[Stored dataset items]
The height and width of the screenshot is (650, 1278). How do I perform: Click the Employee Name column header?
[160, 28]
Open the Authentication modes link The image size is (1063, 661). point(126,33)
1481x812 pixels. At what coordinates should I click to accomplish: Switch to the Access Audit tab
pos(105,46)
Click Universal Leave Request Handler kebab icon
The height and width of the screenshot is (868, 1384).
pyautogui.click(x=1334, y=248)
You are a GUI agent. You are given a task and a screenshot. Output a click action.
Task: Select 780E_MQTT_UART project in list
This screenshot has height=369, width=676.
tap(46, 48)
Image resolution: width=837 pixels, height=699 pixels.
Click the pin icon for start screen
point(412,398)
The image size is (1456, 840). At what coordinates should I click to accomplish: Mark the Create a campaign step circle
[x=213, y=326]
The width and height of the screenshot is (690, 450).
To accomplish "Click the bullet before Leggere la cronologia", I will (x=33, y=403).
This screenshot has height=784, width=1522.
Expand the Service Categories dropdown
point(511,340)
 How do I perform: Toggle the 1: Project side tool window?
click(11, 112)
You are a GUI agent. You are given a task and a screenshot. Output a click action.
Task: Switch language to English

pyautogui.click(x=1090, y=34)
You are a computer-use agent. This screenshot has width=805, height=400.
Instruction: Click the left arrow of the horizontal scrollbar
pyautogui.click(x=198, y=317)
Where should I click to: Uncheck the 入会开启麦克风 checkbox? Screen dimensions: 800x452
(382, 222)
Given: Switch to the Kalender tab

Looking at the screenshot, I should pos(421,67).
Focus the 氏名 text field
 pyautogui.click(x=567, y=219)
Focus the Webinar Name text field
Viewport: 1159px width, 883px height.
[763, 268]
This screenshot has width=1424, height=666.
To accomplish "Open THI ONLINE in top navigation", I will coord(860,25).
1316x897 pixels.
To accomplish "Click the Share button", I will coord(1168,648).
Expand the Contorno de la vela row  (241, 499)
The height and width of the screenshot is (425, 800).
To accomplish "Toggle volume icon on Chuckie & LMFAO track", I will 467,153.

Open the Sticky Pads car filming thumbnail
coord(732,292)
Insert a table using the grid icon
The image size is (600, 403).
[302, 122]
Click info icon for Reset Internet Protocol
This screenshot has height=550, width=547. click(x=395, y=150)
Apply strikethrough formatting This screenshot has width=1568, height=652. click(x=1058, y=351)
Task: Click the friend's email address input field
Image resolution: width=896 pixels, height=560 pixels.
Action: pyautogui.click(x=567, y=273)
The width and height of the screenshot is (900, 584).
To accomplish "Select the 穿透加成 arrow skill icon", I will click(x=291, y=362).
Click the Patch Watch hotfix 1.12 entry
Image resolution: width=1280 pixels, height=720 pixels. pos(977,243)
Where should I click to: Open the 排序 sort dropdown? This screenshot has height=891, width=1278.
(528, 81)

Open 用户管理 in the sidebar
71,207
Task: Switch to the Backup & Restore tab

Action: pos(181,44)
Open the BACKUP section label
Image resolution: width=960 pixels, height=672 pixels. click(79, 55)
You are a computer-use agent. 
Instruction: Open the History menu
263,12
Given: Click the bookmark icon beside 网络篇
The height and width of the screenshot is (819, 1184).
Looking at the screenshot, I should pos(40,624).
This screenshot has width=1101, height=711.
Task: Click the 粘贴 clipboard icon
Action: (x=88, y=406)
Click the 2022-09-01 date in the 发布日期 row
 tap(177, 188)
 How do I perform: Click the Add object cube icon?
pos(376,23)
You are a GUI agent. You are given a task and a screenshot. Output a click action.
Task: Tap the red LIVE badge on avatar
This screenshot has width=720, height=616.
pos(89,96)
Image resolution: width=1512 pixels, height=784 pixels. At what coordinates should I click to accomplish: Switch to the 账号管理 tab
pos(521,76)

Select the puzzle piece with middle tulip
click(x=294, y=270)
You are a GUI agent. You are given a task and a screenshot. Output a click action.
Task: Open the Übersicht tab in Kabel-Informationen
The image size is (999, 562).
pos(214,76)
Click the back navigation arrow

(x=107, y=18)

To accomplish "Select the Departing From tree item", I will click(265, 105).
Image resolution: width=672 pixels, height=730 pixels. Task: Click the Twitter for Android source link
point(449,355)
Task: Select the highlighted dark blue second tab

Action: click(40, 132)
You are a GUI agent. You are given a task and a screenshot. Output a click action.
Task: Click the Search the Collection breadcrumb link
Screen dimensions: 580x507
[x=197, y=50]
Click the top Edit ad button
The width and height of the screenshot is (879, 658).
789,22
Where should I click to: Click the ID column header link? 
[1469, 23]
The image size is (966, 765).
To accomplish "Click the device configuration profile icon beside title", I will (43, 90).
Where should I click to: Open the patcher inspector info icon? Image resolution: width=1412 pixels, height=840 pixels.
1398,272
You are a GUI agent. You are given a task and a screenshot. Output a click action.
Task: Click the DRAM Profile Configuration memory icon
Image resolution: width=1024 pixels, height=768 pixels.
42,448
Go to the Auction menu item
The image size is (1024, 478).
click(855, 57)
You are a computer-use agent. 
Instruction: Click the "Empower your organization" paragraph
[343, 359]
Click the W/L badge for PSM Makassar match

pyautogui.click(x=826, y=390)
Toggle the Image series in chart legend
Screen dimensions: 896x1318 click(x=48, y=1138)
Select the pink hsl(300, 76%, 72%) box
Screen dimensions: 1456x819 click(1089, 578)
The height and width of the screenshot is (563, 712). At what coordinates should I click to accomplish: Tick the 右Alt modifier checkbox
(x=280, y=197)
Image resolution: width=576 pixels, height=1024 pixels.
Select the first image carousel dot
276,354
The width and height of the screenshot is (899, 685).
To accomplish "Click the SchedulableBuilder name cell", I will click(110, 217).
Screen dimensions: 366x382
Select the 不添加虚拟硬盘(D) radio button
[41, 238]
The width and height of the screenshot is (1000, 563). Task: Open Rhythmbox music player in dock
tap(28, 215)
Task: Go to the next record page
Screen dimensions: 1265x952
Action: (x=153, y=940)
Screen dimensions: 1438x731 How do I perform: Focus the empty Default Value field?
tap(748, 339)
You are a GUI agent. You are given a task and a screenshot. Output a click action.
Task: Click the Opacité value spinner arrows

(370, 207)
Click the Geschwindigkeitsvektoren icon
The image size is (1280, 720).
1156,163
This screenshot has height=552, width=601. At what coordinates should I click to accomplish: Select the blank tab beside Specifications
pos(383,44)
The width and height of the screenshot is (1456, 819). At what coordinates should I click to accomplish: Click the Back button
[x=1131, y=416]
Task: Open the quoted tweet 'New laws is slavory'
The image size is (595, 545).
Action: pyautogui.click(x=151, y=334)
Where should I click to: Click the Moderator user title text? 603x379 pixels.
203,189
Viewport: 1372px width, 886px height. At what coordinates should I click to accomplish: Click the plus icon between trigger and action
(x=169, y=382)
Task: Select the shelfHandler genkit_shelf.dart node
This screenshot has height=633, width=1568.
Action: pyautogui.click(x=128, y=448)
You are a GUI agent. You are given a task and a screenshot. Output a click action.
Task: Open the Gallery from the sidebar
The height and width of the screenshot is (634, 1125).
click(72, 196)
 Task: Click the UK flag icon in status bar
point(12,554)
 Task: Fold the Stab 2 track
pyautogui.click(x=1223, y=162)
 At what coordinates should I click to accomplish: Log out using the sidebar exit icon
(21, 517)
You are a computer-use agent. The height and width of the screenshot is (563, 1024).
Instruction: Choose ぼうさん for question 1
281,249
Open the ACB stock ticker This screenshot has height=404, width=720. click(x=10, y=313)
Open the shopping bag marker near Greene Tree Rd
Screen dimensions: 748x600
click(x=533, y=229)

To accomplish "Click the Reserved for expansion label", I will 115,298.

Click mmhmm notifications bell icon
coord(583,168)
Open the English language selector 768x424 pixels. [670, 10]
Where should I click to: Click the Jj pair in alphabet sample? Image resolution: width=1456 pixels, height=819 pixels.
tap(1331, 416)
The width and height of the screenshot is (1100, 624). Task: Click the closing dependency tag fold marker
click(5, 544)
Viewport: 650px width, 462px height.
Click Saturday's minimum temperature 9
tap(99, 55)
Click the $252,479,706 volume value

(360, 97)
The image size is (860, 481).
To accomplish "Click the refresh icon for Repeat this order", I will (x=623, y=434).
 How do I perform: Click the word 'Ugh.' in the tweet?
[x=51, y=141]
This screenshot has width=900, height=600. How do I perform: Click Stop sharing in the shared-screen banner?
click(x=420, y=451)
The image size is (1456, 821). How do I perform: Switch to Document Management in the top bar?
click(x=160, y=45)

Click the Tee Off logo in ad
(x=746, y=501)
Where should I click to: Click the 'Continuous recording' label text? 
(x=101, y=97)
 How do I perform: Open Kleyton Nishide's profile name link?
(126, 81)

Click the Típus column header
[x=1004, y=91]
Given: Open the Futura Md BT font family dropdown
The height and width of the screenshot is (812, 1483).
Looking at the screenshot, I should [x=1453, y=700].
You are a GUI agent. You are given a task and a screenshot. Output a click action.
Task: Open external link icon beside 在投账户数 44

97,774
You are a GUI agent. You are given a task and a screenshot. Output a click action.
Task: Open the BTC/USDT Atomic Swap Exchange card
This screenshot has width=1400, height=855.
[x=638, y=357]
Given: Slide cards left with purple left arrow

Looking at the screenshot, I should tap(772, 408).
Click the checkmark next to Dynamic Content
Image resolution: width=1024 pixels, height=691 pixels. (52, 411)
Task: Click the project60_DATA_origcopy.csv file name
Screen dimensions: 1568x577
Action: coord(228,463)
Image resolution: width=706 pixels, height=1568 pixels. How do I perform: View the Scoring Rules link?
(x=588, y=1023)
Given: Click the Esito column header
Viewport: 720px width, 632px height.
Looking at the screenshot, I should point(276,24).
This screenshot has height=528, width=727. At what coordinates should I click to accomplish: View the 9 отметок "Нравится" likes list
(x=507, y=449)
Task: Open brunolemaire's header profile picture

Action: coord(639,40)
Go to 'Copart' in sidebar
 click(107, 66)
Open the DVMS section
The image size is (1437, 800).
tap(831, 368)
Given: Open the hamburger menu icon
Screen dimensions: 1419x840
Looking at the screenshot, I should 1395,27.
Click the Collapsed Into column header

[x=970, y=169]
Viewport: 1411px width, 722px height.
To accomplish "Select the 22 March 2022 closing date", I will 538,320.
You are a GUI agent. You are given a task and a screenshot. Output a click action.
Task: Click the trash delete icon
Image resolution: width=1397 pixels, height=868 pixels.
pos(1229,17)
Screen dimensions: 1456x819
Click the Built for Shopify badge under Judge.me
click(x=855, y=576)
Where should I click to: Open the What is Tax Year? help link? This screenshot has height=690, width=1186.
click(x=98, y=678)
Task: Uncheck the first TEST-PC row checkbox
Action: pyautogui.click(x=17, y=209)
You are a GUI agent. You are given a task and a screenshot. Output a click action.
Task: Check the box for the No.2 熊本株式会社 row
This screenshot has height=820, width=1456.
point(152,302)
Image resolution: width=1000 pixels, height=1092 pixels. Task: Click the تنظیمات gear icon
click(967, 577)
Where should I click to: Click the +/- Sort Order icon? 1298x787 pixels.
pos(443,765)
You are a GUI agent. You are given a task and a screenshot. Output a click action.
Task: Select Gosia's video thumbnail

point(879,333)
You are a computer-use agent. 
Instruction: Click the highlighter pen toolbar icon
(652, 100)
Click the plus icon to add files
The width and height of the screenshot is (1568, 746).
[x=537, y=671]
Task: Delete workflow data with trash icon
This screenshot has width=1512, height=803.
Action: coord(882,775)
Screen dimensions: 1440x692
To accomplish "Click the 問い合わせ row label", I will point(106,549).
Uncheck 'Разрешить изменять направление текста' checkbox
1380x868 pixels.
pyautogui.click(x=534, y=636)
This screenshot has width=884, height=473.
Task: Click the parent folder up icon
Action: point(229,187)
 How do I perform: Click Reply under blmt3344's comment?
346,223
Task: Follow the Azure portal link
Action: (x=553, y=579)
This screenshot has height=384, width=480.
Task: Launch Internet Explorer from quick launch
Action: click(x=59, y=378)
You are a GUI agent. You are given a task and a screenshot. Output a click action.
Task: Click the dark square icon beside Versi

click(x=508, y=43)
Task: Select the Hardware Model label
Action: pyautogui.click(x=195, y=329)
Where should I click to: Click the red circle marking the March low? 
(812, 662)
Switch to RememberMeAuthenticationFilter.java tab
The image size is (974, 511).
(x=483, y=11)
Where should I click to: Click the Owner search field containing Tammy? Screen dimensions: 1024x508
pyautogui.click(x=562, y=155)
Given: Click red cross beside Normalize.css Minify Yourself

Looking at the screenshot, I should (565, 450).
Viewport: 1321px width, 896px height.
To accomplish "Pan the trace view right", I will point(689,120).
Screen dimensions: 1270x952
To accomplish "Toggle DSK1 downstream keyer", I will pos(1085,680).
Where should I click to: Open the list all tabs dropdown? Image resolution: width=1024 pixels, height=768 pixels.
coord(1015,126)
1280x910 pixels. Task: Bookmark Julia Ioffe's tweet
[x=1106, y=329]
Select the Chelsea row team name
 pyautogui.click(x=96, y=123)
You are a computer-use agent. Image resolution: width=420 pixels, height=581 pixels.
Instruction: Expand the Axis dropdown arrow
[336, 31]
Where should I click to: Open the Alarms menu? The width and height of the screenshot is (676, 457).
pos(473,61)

→ **Short task**
Convert the data, starting at its first line and stopping after the line that contains "will (x=33, y=403).", into a JSON list of strings with one string per line. Leave out any blank lines.

→ **Task answer**
[
  "The height and width of the screenshot is (650, 1278). How do I perform: Click the Employee Name column header?",
  "[160, 28]",
  "Open the Authentication modes link The image size is (1063, 661). point(126,33)",
  "1481x812 pixels. At what coordinates should I click to accomplish: Switch to the Access Audit tab",
  "pos(105,46)",
  "Click Universal Leave Request Handler kebab icon",
  "The height and width of the screenshot is (868, 1384).",
  "pyautogui.click(x=1334, y=248)",
  "You are a GUI agent. You are given a task and a screenshot. Output a click action.",
  "Task: Select 780E_MQTT_UART project in list",
  "This screenshot has height=369, width=676.",
  "tap(46, 48)",
  "Image resolution: width=837 pixels, height=699 pixels.",
  "Click the pin icon for start screen",
  "point(412,398)",
  "The image size is (1456, 840). At what coordinates should I click to accomplish: Mark the Create a campaign step circle",
  "[x=213, y=326]",
  "The width and height of the screenshot is (690, 450).",
  "To accomplish \"Click the bullet before Leggere la cronologia\", I will (x=33, y=403)."
]